But even at the height of the 1980s revolts, exiled ANC leader Oliver Tambo was quite clear: “The Freedom Charter does not even purport to want to destroy the capitalist system. All that the Freedom Charter does is to envisage a mixed economy in which part of the economy, some of the industries would be controlled, owned by the state (as happens in many countries), and the rest by private ownership – a mixed economy” (Evidence before the Foreign Affairs Committee of the House of Commons, 29 October 1985, London).
Mandela himself was always explicit that he was not a socialist and nor was the ANC. The ANC rather was for most of its history a nationalist organisation that believed a cross-class alliance was needed to defeat apartheid. It had significant numbers of working class members and supporters, but its leadership was largely drawn from an elite section of the black population, a pattern that has remained throughout. On the other hand, even if the whole leadership was somehow drawn from the working class, nationalist politics dictated alliances with other classes, including the black elite.
The main avenue for advance the black elite under apartheid and the previous segregation system was the homeland system of semi-autonomous states: men like Lucas Mangope of Bophupatswana secured in this way control of small armies, state budgets, TV stations, and large civil services. But outside of the homelands, the black elite was frustrated in its attempts to become genuine capitalists and join the ruling class by apartheid: it was unable to accumulate land; its trading was restricted its access to finance laughable; its mobility within white-run corporations and the state apparatus (outside the homelands) was blocked by rigid colour bars and rampant discrimination.
Thus, it had a real interest in overthrowing apartheid; but not in ending capitalism. On the contrary, it sought to reform capitalism, and would only join organisations that were compatible with this aim. That is, the nationalist project required embracing capitalism, without which the black elite would remain frustrated and stifled. And since the black elite in any case dominated the ANC, inevitably its vision of reformed capitalism dominated the ANC.

(Element and text position data)

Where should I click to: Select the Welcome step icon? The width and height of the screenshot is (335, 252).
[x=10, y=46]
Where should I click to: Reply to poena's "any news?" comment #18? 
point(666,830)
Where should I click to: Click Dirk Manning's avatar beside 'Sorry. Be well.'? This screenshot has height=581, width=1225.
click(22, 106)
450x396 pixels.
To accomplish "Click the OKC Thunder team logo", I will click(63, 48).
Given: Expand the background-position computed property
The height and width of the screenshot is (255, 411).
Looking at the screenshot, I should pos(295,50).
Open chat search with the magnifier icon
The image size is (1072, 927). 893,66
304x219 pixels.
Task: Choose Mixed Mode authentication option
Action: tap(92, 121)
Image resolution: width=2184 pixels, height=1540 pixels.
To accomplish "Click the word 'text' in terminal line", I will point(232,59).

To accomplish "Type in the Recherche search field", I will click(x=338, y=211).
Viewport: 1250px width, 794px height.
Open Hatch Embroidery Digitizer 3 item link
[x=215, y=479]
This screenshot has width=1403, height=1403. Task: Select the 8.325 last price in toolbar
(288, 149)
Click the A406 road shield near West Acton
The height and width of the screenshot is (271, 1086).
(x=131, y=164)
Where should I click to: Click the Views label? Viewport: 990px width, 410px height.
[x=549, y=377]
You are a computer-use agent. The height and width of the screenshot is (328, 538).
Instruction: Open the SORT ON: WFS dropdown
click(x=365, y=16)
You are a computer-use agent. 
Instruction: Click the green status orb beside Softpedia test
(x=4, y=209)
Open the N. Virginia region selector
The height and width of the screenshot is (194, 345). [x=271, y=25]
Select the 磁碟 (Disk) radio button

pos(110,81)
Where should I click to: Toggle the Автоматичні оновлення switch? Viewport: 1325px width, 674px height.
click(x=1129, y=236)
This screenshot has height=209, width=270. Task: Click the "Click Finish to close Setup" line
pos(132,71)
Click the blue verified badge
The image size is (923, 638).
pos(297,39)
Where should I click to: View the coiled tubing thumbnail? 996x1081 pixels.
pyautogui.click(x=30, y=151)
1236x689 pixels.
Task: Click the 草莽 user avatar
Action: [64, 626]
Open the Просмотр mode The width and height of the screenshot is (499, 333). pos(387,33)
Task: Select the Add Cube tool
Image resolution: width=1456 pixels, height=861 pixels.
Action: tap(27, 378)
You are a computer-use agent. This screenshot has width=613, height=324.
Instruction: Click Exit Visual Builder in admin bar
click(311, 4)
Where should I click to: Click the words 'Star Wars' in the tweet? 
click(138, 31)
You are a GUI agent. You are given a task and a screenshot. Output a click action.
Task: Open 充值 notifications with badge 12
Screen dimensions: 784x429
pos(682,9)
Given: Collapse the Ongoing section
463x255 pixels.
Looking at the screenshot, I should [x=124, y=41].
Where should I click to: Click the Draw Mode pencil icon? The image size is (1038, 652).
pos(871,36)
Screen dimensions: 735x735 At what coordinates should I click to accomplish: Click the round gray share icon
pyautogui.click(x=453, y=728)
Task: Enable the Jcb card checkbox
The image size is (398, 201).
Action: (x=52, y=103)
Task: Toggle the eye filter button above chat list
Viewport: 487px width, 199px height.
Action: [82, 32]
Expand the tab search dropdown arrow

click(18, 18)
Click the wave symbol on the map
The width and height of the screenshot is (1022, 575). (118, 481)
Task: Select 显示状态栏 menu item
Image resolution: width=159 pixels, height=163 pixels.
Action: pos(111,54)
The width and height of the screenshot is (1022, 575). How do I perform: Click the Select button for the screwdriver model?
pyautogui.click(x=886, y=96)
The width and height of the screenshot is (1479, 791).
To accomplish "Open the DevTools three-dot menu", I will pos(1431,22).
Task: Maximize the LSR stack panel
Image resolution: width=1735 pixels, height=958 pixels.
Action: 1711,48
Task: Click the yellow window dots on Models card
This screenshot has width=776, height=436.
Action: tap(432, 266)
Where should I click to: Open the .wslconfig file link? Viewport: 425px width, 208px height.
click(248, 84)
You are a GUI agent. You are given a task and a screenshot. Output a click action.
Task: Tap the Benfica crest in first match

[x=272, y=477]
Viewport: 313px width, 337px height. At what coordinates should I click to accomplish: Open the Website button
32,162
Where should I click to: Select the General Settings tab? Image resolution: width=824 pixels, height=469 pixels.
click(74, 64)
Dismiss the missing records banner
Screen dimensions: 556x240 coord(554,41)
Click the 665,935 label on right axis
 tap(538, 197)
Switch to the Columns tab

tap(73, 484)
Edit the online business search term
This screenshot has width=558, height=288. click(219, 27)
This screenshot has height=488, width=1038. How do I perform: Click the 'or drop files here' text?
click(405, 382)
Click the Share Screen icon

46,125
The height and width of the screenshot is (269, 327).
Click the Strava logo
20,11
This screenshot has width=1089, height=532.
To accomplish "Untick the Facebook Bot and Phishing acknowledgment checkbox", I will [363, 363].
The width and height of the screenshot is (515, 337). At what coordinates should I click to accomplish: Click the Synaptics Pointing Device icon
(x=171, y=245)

■ **THE TASKS**
1. Update the passage on the ANC and capitalism from "Mandela himself was" up to and including "the black elite.", putting "Nelson Mandela" in place of "Mandela".
2. Lay out the entries from the line with "Where should I click to: Click the Views" up to and including the line with "click(18, 18)" as a Markdown table with the columns Num and Content. Give each row a number and leave out blank lines.
The text and the entries were drawn from separate, unrelated sources.

■ **TASK ANSWERS**
1.
Nelson Mandela himself was always explicit that he was not a socialist and nor was the ANC. The ANC rather was for most of its history a nationalist organisation that believed a cross-class alliance was needed to defeat apartheid. It had significant numbers of working class members and supporters, but its leadership was largely drawn from an elite section of the black population, a pattern that has remained throughout. On the other hand, even if the whole leadership was somehow drawn from the working class, nationalist politics dictated alliances with other classes, including the black elite.

2.
| Num | Content |
|---|---|
| 1 | Where should I click to: Click the Views label? Viewport: 990px width, 410px height. |
| 2 | [x=549, y=377] |
| 3 | You are a computer-use agent. The height and width of the screenshot is (328, 538). |
| 4 | Instruction: Open the SORT ON: WFS dropdown |
| 5 | click(x=365, y=16) |
| 6 | You are a computer-use agent.  |
| 7 | Instruction: Click the green status orb beside Softpedia test |
| 8 | (x=4, y=209) |
| 9 | Open the N. Virginia region selector |
| 10 | The height and width of the screenshot is (194, 345). [x=271, y=25] |
| 11 | Select the 磁碟 (Disk) radio button |
| 12 | pos(110,81) |
| 13 | Where should I click to: Toggle the Автоматичні оновлення switch? Viewport: 1325px width, 674px height. |
| 14 | click(x=1129, y=236) |
| 15 | This screenshot has height=209, width=270. Task: Click the "Click Finish to close Setup" line |
| 16 | pos(132,71) |
| 17 | Click the blue verified badge |
| 18 | The image size is (923, 638). |
| 19 | pos(297,39) |
| 20 | Where should I click to: View the coiled tubing thumbnail? 996x1081 pixels. |
| 21 | pyautogui.click(x=30, y=151) |
| 22 | 1236x689 pixels. |
| 23 | Task: Click the 草莽 user avatar |
| 24 | Action: [64, 626] |
| 25 | Open the Просмотр mode The width and height of the screenshot is (499, 333). pos(387,33) |
| 26 | Task: Select the Add Cube tool |
| 27 | Image resolution: width=1456 pixels, height=861 pixels. |
| 28 | Action: tap(27, 378) |
| 29 | You are a computer-use agent. This screenshot has width=613, height=324. |
| 30 | Instruction: Click Exit Visual Builder in admin bar |
| 31 | click(311, 4) |
| 32 | Where should I click to: Click the words 'Star Wars' in the tweet?  |
| 33 | click(138, 31) |
| 34 | You are a GUI agent. You are given a task and a screenshot. Output a click action. |
| 35 | Task: Open 充值 notifications with badge 12 |
| 36 | Screen dimensions: 784x429 |
| 37 | pos(682,9) |
| 38 | Given: Collapse the Ongoing section |
| 39 | 463x255 pixels. |
| 40 | Looking at the screenshot, I should [x=124, y=41]. |
| 41 | Where should I click to: Click the Draw Mode pencil icon? The image size is (1038, 652). |
| 42 | pos(871,36) |
| 43 | Screen dimensions: 735x735 At what coordinates should I click to accomplish: Click the round gray share icon |
| 44 | pyautogui.click(x=453, y=728) |
| 45 | Task: Enable the Jcb card checkbox |
| 46 | The image size is (398, 201). |
| 47 | Action: (x=52, y=103) |
| 48 | Task: Toggle the eye filter button above chat list |
| 49 | Viewport: 487px width, 199px height. |
| 50 | Action: [82, 32] |
| 51 | Expand the tab search dropdown arrow |
| 52 | click(18, 18) |